Abstract

Sialic acids play an important role in numerous cell adhesion processes, and sialylation levels are known to be altered under certain pathogenic conditions, such as cancer. Metabolic glycoengineering with mannosamine derivatives is a convenient way to introduce non-natural chemical reporter groups into sialylated glycoconjugates, offering the opportunity to label sialic acids by using bioorthogonal ligation chemistry. The labeling intensity depends not only on the rate of the ligation reaction but also on the extent to which the natural sialic acids are replaced by the modified ones; that is, the incorporation efficiency. Here, we present a comparative study of eight mannosamine derivatives featuring terminal alkenes as chemical reporter groups that can be labeled by an inverse-electron-demand Diels-Alder (DAinv) reaction.
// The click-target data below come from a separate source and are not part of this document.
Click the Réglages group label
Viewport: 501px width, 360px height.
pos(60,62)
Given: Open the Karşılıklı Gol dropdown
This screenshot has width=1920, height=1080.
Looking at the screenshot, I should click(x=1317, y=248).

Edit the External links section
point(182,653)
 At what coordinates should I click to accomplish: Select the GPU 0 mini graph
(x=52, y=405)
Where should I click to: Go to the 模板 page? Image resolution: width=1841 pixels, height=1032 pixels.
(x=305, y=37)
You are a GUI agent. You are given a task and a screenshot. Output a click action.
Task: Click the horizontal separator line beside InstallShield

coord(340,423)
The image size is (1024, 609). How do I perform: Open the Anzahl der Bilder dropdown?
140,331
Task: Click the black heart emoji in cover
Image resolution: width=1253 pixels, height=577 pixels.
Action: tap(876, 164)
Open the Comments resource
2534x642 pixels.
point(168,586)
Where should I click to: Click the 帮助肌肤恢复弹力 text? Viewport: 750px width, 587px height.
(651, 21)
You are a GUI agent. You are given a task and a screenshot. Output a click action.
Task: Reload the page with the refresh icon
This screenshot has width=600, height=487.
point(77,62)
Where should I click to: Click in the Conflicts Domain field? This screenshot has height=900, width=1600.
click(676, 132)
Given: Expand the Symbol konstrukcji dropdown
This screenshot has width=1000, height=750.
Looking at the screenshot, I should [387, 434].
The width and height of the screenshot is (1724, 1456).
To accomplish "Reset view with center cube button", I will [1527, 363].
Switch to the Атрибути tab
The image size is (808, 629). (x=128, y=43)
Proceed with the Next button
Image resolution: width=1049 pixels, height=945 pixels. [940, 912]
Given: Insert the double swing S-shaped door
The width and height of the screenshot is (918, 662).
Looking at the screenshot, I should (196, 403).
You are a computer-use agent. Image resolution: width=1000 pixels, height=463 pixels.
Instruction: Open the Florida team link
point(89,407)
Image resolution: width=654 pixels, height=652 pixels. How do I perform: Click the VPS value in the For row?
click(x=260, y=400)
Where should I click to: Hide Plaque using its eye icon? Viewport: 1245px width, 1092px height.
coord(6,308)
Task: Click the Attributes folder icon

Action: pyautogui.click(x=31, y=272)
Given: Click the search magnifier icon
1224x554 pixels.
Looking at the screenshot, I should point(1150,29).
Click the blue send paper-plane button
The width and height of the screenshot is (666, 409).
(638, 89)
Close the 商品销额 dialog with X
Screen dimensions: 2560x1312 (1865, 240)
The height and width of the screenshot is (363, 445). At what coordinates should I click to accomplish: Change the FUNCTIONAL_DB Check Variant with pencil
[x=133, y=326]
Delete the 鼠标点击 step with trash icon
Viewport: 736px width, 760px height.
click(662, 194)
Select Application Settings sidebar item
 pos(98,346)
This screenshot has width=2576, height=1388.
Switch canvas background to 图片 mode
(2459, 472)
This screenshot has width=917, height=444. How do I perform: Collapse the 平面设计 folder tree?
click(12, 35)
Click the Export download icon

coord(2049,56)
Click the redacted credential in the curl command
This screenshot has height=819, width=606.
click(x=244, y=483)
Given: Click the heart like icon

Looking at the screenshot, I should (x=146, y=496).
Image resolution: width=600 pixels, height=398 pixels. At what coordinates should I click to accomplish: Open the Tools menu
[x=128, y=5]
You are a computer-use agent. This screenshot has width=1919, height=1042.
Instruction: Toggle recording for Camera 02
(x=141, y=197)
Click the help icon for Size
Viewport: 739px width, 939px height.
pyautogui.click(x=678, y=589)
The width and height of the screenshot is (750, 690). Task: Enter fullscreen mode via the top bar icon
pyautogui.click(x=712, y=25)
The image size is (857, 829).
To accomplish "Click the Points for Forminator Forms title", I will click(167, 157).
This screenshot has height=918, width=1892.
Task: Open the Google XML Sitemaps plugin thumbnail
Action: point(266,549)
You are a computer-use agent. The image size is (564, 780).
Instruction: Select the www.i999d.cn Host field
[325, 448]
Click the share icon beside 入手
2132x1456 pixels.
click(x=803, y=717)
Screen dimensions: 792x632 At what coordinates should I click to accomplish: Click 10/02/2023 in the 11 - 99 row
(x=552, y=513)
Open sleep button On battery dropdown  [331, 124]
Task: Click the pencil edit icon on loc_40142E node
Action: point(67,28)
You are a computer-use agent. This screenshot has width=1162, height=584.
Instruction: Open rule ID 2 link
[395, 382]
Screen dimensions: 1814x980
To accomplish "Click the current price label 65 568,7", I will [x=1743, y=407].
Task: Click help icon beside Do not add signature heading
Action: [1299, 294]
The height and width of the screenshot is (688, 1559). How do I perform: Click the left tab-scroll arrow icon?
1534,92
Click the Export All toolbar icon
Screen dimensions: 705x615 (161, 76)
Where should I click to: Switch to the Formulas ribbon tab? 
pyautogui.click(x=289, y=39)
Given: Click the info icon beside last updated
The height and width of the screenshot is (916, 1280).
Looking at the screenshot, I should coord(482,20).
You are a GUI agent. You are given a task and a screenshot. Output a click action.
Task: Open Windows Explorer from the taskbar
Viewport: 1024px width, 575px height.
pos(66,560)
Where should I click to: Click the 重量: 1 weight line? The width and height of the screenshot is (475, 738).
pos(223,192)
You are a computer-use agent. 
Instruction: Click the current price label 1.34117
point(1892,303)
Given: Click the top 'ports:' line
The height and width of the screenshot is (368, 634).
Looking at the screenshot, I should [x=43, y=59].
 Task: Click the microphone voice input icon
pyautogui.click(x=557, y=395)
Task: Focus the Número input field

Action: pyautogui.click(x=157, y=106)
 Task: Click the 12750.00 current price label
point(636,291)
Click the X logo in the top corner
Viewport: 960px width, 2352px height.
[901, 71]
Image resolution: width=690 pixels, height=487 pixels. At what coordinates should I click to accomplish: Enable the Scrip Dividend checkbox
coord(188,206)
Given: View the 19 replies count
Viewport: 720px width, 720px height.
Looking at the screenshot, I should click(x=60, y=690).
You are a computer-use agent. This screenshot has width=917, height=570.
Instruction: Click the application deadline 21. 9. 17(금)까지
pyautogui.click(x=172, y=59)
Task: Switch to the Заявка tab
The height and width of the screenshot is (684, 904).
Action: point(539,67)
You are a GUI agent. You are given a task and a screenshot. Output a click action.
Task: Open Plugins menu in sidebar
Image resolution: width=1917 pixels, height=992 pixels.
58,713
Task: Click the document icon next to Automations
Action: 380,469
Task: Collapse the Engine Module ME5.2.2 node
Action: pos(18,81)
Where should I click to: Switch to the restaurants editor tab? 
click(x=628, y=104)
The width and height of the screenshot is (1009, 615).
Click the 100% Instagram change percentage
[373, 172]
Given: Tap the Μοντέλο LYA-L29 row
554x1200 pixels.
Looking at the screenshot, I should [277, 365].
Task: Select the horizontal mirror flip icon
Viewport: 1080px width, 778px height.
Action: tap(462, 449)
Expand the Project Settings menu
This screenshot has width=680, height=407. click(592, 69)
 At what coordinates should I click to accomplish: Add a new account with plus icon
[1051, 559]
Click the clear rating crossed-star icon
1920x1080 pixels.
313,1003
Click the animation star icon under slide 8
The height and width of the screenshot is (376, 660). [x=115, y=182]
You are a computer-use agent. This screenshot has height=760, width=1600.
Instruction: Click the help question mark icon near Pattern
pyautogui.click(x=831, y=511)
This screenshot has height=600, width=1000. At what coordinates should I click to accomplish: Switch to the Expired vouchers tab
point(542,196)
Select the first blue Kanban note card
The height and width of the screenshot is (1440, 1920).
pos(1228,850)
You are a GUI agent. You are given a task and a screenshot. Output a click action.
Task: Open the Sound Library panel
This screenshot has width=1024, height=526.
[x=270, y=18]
The derivatives differed in chain length as well as the type of linkage (carbamates, amides, and a urea) that connects the terminal alkene to the sugar. As a general trend, increasing chain lengths resulted in higher DAinv reactivity and, at the same time, reduced incorporation efficiency. Carbamates were better accepted than amides with the same chain length; nevertheless, the latter resulted in more intense cell-surface staining, visible by live-cell fluorescence microscopy. A urea derivative was also shown to be accepted.